Now they contemplate a long road that they are certain will never quite take them all the way back.

“We can’t go back to work at our age. Our Social Security is not enough to make payments on a loan,” Rose said. “I can’t even think what we’re going to do.”

The Alvarados are among the hundreds of families across Southern California whose lives were thrown into turmoil by what is now the second-wettest rainy season on record. The weather has been relatively dry for three months, but the recovery for some has been excruciatingly slow. And many families remain uncertain how much of a financial burden they will have.

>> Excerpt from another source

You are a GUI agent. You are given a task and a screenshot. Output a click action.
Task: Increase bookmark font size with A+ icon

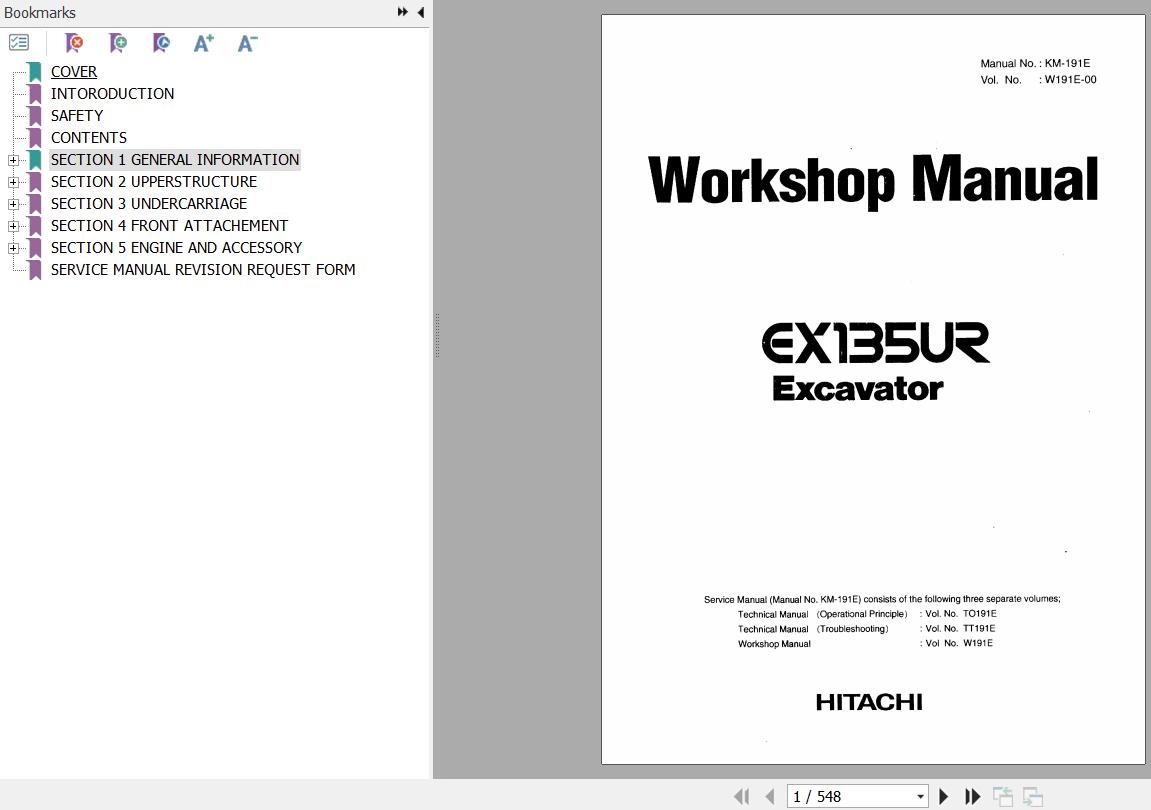click(x=204, y=43)
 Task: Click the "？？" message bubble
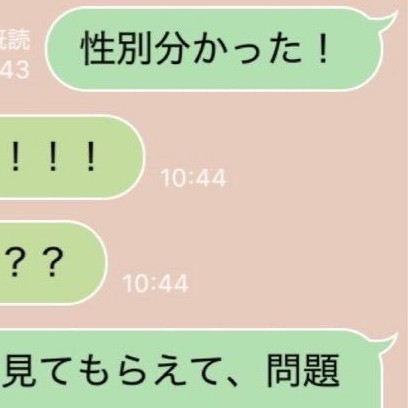(53, 263)
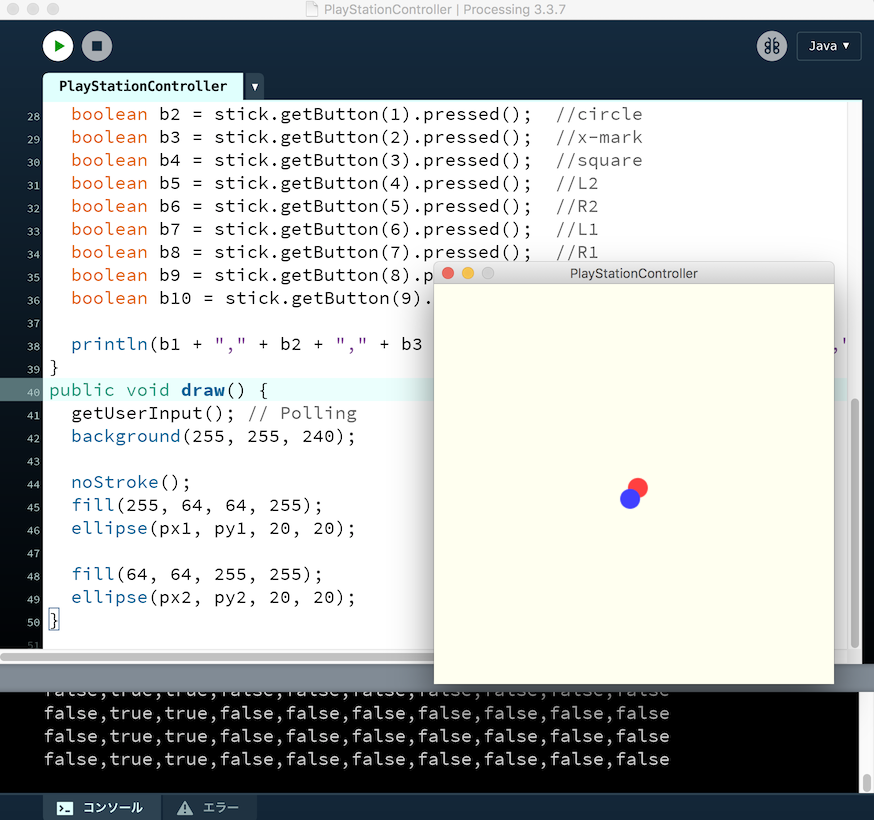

In the city of Los Angeles, nearly 70 of the 100 homes originally red-tagged because of major damage or landslide danger remain off limits. It is the largest number of red-tagged homes in Los Angeles since the 1994 Northridge quake, which left more than 1,300 homes uninhabitable. More than 20,000 people have requested federal assistance for damage including washed-out lawns, flooded rooms and unstable retaining walls. Because mudslides are not covered by most types of insurance, people whose homes were seriously damaged by slides face an expensive recovery.

Those whose homes were red-tagged shared common experiences: moving into motels or apartments, or taking up offers of lodging from friends, family and neighbors, and seeking geologists and soil engineers to inspect properties and slopes in hopes of convincing the city it is safe to return home.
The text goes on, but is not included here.